The firm's continued struggles have some investors wondering if Cayne, who owns about 5 percent of the company, could be next out the door.
"If there are more problems, there may be a desire for more blood to be let," said Ken Crawford, a portfolio manager at Argent Capital. His company does not own Bear shares, but has exposure to other Wall Street investment banks.
Bear Stearns was not available for comment.
Being Held Accountable
Cayne, who played multiple rounds of golf during the early days of the company's current crisis, held Spector accountable for the collapse of two Bear-run hedge funds and for not doing a better job of evaluating the risk of the company's mortgage-related investments.
But he and Spector are longtime allies. Despite the company's troubles, Cayne and Spector turned their attention to the North American Bridge Championships in Nashville, Tennessee, where both men played in late July, according to daily bulletins from the event.
And between June 9 and July 15, Cayne played about 20 rounds of golf at the Hollywood Golf Club in New Jersey, according to a Web site that records scores entered by golfers.
The collapse of the hedge funds, which made bad bets on investments tied to subprime loans, embarrassed Bear Stearns, seen as savvy assessor of mortgage-related risk. Analysts and investors now question the company's ability to weather a meltdown among a number of U.S. mortgage lenders and a downturn in credit markets.
James Ellman, hedge fund portfolio manager at Seacliff Capital in San Francisco, which has about $200 million under management, questioned whether Cayne can survive. Bear's lack of disclosure about its exposure to mortgages and his concerns about the subprime sector are why Ellman stayed away from Bear shares.
"When a CEO has to say ... he has no desire to leave, it means people are talking about him leaving," Ellman said. "We'll find out more in September, when the company opens its kimono and releases earnings. It all comes down to, Did Spector leave because a few hedge funds went down, or is the rot deeper? I'm concerned there is more rot than what they're telling us now."
Going forward, a big issue for investors is the size and number of contingent financing commitments Bear Stearns has made and how much could wind up on its books, said Brad Hintz, an analyst at Bernstein Research.
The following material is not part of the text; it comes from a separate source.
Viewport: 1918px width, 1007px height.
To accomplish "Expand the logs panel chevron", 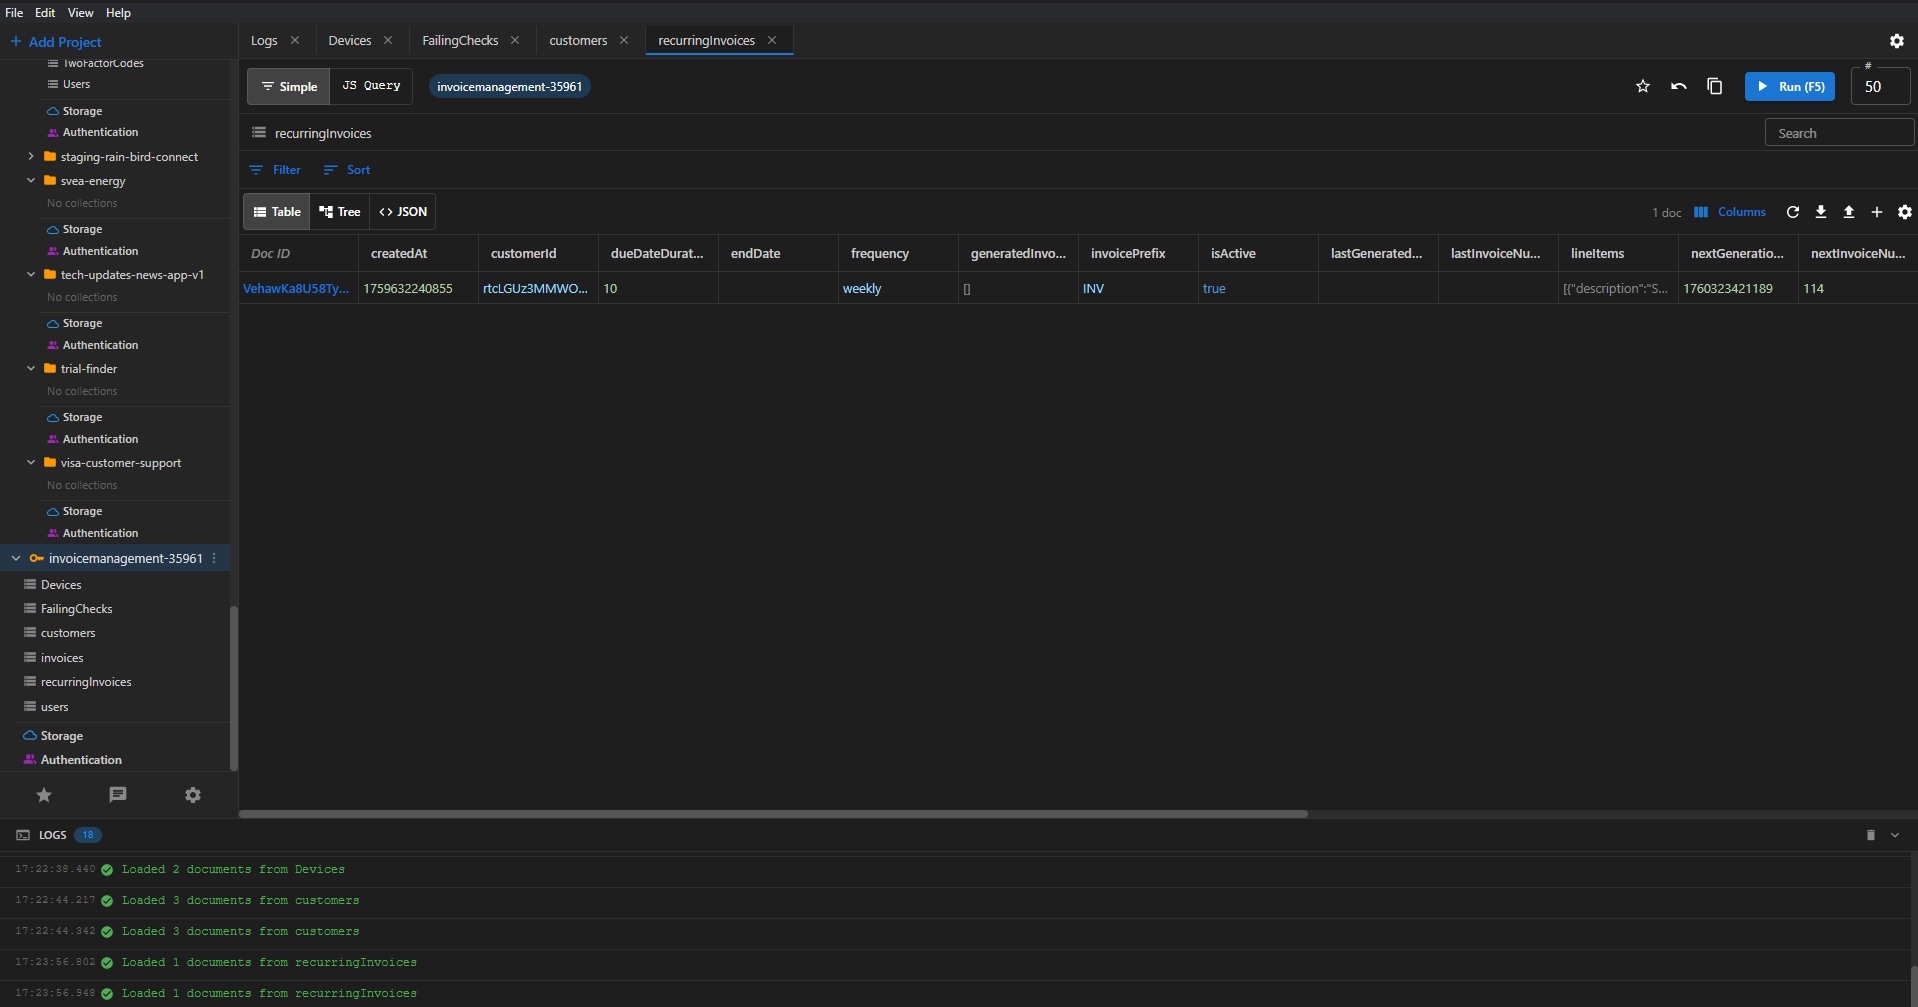I will [1893, 835].
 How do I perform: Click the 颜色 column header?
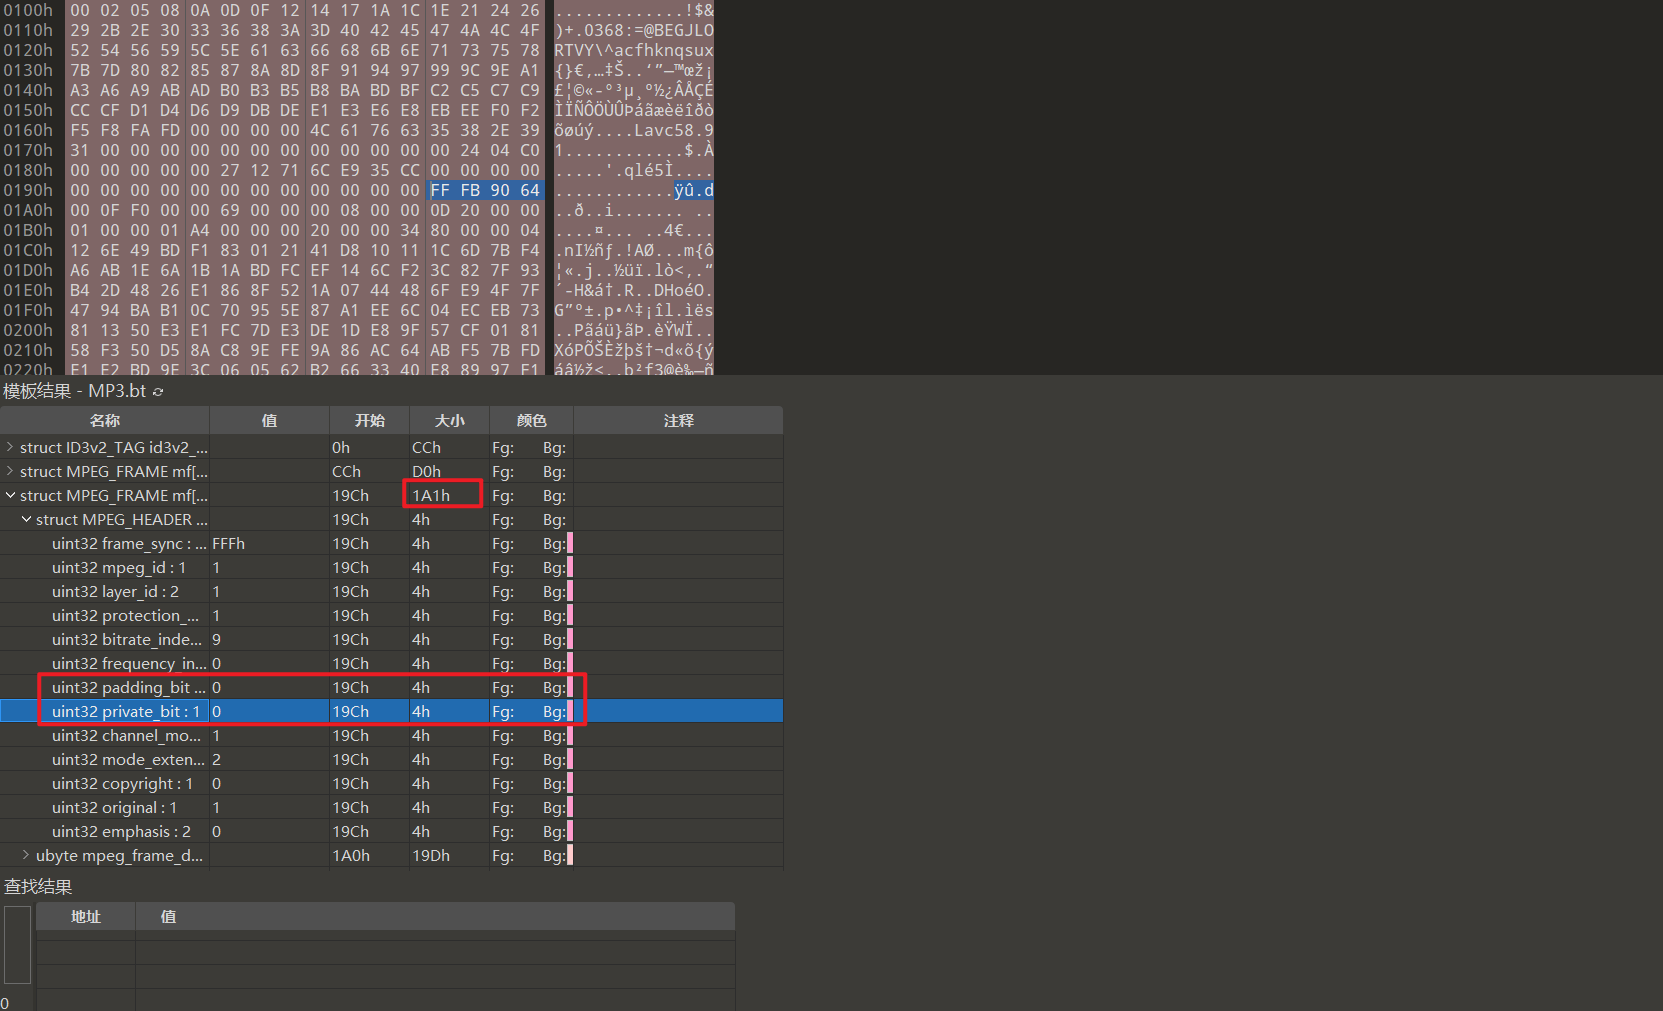(531, 421)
He said in worst-case scenario that he called "highly doubtful" Bear Stearns could take a $940 million hit to its 2007 profits, or 49 percent of estimated earnings, if nearly $21 billion of its bridge loan commitments are drawn down and its hedges prove ineffective."
"We expect the current market environment will result in an earnings and (return on equity) issue for Bear Stearns and not a credit, capital or liquidity issue," Hintz said in a research note.
'Risk Management' Culture
On Bear Stearns' March 29 investor day, Spector and other top executives provided repeated assurances that problems gripping the subprime lending industry would not have a major impact on the company. Yet the company's stock is down 29 percent since then.
Bear Stearns is a leading U.S. underwriter of mortgage-backed bonds. The company packages pools of home loans into billions of dollars of securities sold to investors.
"We're very proud of the way we do risk management. It's an integral part of our culture," Spector said during his presentation. He later added: "We have a strong culture of no surprises."
When asked whether problems with subprime mortgages, or loans to people with weak credit, would spread to loan products with less risk, Spector downplayed the risk.
"The big question is will it have a broad impact on the housing market," Spector said. "... I don't see it."
In the months after its investor day, other top executives at Bear Stearns downplayed the subprime lending crisis. In May, at a Mortgage Bankers Association conference in New York, Alan "Ace" Greenberg, chairman of Bear Stearns' executive committee, said subprime problems had been "completely blown out of proportion."
For a growing number of investors, that analysis does not ring true today.